This is part to-do list and part record of design choices. It is intended both as readable documentation and as an outline of points for use in possible future presentations on this UI library.
- Maintain a 1:1 mapping with SWT.
- No magic; don't hide anything other than what is strictly necessary for creating a first-class Lisp experience.
- Names are derived mechanically from SWT's own names.
- SWT is ruthlessly consistent in naming conventions. For example, controls that can display text have a
setText
and getText
method. This is already a very "lispish" sensibility and makes a 1:1 mapping a sensible choice.
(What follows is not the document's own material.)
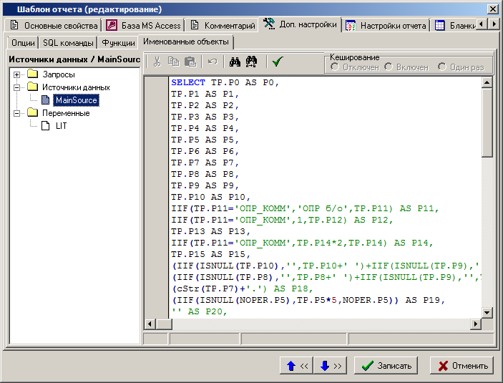Select the Отключен caching radio button

pyautogui.click(x=334, y=67)
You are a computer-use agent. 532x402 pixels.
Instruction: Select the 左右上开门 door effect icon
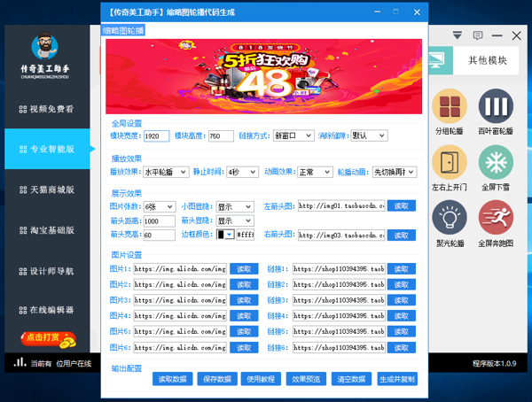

- Generate the API reflectively at library-compile time using macros. This way properly type-hinted functions can avoid run-time reflection. Also, this way the library can support third-party SWT controls that follow SWT's conventions.
- Code is data. Prefer regular functions over anything hiccup-like. More below.
- Be self-documenting. More below.
- Quoting and (where necessary, macros) can literally turn code into data, with all the benefits this brings.
- Expressing SWT UI elements as functions and/or macros provides automatic editor support, which aids discoverability.
- No visible side-effects during widget construction.
- Everything is a function with a specific signature or is automatically converted into one.
- "init" function: f: [props-atom parent] => child-or-nil)
- The "props" atom can maintain state, data bindings to the model, etc. but this isn't visible from a top-level UI construction function.
- Provide API (e.g.:
swtdoc
function) to aid in exploring the API.
- Organize both by Clojure API and by Java API. Categorize the way SWT itself does. Use reflection to provide complete and up-to-date information on the exact API in the current running platform.
- Expose URLs from generated SWT documentation to the current Javadoc at Eclipse.org, at least for built-in SWT classes.
- Reflectively exploit Java types to document what children apply to what parents.
- Because reflection, type errors can be explicit and self-explanatory.
- Keep the path to the widget-being-constructed and include the breadcrumb in error messages.